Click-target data
##############################

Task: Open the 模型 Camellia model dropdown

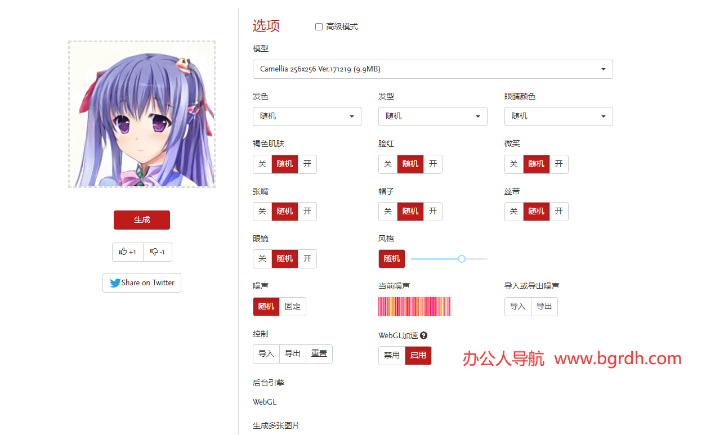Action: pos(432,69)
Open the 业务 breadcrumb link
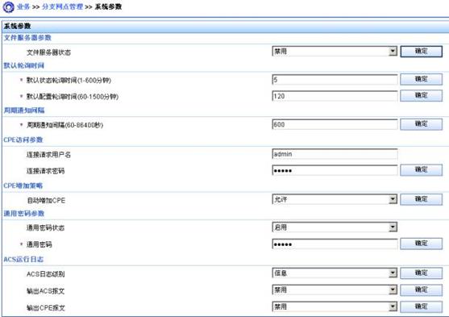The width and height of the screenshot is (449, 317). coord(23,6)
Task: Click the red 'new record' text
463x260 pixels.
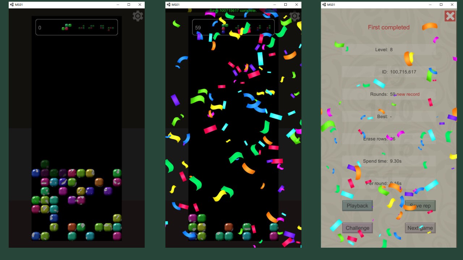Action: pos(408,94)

##############################

Your task: Copy the part of the listing that opens with the line containing "Open the 业务 breadcrumb link" and closes at the end of the listing, word for word, omitting the pictures.

Solution to this problem:
Open the 业务 breadcrumb link
The width and height of the screenshot is (449, 317). coord(23,6)
Task: Click the red 'new record' text
463x260 pixels.
Action: pos(408,94)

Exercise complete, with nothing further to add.